▶ **Directive**
Reproduce the part of the MNIST download error post starting at "--> 493 return" and ending at "use_nullable_dtypes, storage_options, **kwargs)", word for word.

Related
I'm trying to download the MNIST dataset from openml, using the openml library.
I tried using Jupyter notebooks because I don't want to download the same dataset every time.
Problem is, after running the following code, I get an error:
from openml.datasets import get_dataset
mnist = get_dataset(554)
x, y, p, q = mnist.get_data(
dataset_format="dataframe", target=mnist.default_target_attribute
)
I'm pasting the whole error message I get, the problem occurs when I try assigning the .get_data to x, y, p and q.
The environment I'm running this on is called Oceanic.
---------------------------------------------------------------------------
OSError Traceback (most recent call last)
File ~\anaconda3\envs\Oceanic\lib\site-packages\openml\datasets\dataset.py:491, in OpenMLDataset._cache_compressed_file_from_file(self, data_file)
490 try:
--> 491 data = pd.read_parquet(data_file)
492 except Exception as e:
File ~\anaconda3\envs\Oceanic\lib\site-packages\pandas\io\parquet.py:493, in read_parquet(path, engine, columns, storage_options, use_nullable_dtypes, **kwargs)
491 impl = get_engine(engine)
--> 493 return impl.read(
494 path,
495 columns=columns,
496 storage_options=storage_options,
497 use_nullable_dtypes=use_nullable_dtypes,
498 **kwargs,
499 )
File ~\anaconda3\envs\Oceanic\lib\site-packages\pandas\io\parquet.py:240, in PyArrowImpl.read(self, path, columns, use_nullable_dtypes, storage_options, **kwargs)
239 try:
--> 240 result = self.api.parquet.read_table(
241 path_or_handle, columns=columns, **kwargs
242 ).to_pandas(**to_pandas_kwargs)
243 if manager == "array":
File ~\anaconda3\envs\Oceanic\lib\site-packages\pyarrow\parquet.py:1731, in read_table(source, columns, use_threads, metadata, use_pandas_metadata, memory_map, read_dictionary, filesystem, filters, buffer_size, partitioning, use_legacy_dataset, ignore_prefixes)
1727 dataset = ParquetFile(
1728 source, metadata=metadata, read_dictionary=read_dictionary,
1729 memory_map=memory_map, buffer_size=buffer_size)
-> 1731 return dataset.read(columns=columns, use_threads=use_threads,
1732 use_pandas_metadata=use_pandas_metadata)

▶ **Raw records**
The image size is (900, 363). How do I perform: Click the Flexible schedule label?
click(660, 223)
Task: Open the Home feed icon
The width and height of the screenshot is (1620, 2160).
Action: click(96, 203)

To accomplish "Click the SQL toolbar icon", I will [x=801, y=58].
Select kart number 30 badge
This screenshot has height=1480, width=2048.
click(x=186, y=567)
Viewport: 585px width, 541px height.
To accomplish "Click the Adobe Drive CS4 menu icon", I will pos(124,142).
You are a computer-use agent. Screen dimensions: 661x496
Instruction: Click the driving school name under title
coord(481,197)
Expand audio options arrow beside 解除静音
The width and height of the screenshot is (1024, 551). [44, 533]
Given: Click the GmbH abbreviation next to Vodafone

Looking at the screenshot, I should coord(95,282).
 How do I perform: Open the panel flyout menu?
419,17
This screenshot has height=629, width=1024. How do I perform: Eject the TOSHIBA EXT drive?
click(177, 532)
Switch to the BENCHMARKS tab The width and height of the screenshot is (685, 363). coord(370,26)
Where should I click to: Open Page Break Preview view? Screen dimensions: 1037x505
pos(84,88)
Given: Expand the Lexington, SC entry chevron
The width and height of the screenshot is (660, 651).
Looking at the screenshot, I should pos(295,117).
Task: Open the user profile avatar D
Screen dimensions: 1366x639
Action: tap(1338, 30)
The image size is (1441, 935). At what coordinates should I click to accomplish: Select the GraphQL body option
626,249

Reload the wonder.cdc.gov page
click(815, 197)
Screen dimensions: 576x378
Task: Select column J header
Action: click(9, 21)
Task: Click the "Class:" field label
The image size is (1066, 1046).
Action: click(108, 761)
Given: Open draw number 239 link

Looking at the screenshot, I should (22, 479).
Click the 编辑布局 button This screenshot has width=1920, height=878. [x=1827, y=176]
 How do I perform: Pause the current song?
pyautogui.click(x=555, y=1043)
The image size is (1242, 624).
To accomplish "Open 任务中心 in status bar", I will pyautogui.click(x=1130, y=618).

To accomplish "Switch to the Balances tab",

▶ **Expected output**
--> 493 return impl.read(
494 path,
495 columns=columns,
496 storage_options=storage_options,
497 use_nullable_dtypes=use_nullable_dtypes,
498 **kwargs,
499 )
File ~\anaconda3\envs\Oceanic\lib\site-packages\pandas\io\parquet.py:240, in PyArrowImpl.read(self, path, columns, use_nullable_dtypes, storage_options, **kwargs)